**TASK DATA:**

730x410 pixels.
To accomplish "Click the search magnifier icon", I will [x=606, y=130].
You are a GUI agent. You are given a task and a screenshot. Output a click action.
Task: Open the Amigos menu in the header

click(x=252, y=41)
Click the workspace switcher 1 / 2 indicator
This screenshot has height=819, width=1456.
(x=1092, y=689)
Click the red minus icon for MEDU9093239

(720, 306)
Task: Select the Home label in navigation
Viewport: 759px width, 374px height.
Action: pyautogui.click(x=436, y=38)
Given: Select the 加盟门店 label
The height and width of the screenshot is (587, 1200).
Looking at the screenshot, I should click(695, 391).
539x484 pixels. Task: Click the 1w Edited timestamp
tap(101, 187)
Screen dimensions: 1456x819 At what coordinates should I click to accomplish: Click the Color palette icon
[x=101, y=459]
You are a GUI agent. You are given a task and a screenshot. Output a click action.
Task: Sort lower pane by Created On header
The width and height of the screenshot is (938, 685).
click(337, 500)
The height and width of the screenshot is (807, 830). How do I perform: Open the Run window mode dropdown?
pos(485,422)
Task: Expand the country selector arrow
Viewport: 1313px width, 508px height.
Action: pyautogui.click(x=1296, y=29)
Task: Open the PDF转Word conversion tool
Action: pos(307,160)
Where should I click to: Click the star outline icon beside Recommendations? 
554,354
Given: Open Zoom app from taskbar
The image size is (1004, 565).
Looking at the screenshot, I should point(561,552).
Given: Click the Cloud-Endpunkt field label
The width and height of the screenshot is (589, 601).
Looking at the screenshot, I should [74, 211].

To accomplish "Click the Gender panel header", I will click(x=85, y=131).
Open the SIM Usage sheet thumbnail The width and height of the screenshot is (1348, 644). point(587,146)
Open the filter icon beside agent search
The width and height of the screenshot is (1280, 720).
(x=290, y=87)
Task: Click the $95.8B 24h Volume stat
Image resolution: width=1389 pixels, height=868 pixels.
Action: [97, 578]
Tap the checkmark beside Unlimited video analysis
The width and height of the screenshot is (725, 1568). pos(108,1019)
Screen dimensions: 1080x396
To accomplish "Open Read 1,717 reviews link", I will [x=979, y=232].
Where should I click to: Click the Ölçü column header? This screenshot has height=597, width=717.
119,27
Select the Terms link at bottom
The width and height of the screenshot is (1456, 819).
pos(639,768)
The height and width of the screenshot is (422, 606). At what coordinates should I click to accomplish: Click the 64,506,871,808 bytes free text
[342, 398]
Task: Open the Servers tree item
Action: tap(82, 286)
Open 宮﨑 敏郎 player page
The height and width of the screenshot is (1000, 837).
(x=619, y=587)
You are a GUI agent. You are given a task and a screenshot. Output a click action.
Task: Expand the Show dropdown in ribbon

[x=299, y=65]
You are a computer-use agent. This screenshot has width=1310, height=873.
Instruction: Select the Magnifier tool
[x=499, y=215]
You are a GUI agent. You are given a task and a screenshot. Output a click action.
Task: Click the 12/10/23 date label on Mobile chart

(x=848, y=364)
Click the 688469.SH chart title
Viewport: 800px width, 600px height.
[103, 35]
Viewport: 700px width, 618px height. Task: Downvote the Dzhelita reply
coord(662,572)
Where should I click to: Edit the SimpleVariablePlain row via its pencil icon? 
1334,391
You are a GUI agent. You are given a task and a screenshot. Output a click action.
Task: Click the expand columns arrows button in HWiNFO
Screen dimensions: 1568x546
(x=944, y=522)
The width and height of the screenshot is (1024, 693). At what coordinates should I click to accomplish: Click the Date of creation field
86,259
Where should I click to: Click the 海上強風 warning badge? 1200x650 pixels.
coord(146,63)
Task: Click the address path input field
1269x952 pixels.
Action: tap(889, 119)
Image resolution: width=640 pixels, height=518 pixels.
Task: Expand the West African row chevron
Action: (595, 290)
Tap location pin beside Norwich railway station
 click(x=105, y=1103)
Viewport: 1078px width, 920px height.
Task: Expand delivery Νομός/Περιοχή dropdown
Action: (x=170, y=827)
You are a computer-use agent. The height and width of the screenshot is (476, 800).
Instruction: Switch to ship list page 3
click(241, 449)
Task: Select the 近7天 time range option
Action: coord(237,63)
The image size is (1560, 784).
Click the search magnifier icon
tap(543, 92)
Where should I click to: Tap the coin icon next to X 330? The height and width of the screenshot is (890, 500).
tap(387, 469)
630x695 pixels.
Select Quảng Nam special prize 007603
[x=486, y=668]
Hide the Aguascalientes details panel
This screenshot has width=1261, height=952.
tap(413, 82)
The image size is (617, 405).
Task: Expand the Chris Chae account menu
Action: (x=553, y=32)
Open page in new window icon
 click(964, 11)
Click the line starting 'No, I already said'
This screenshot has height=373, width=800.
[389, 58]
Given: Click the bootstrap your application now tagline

**TASK OBJECTIVE:** Please quote the lines word for word, starting with the first line and stopping after the line that contains "The width and height of the screenshot is (725, 1568).".

**RESPONSE TO THE EXERCISE:**
730x410 pixels.
To accomplish "Click the search magnifier icon", I will [x=606, y=130].
You are a GUI agent. You are given a task and a screenshot. Output a click action.
Task: Open the Amigos menu in the header

click(x=252, y=41)
Click the workspace switcher 1 / 2 indicator
This screenshot has height=819, width=1456.
(x=1092, y=689)
Click the red minus icon for MEDU9093239

(720, 306)
Task: Select the Home label in navigation
Viewport: 759px width, 374px height.
Action: pyautogui.click(x=436, y=38)
Given: Select the 加盟门店 label
The height and width of the screenshot is (587, 1200).
Looking at the screenshot, I should click(695, 391).
539x484 pixels. Task: Click the 1w Edited timestamp
tap(101, 187)
Screen dimensions: 1456x819 At what coordinates should I click to accomplish: Click the Color palette icon
[x=101, y=459]
You are a GUI agent. You are given a task and a screenshot. Output a click action.
Task: Sort lower pane by Created On header
The width and height of the screenshot is (938, 685).
click(337, 500)
The height and width of the screenshot is (807, 830). How do I perform: Open the Run window mode dropdown?
pos(485,422)
Task: Expand the country selector arrow
Viewport: 1313px width, 508px height.
Action: pyautogui.click(x=1296, y=29)
Task: Open the PDF转Word conversion tool
Action: pos(307,160)
Where should I click to: Click the star outline icon beside Recommendations? 
554,354
Given: Open Zoom app from taskbar
The image size is (1004, 565).
Looking at the screenshot, I should point(561,552).
Given: Click the Cloud-Endpunkt field label
The width and height of the screenshot is (589, 601).
Looking at the screenshot, I should [74, 211].

To accomplish "Click the Gender panel header", I will click(x=85, y=131).
Open the SIM Usage sheet thumbnail The width and height of the screenshot is (1348, 644). point(587,146)
Open the filter icon beside agent search
The width and height of the screenshot is (1280, 720).
(x=290, y=87)
Task: Click the $95.8B 24h Volume stat
Image resolution: width=1389 pixels, height=868 pixels.
Action: [97, 578]
Tap the checkmark beside Unlimited video analysis
The width and height of the screenshot is (725, 1568). pos(108,1019)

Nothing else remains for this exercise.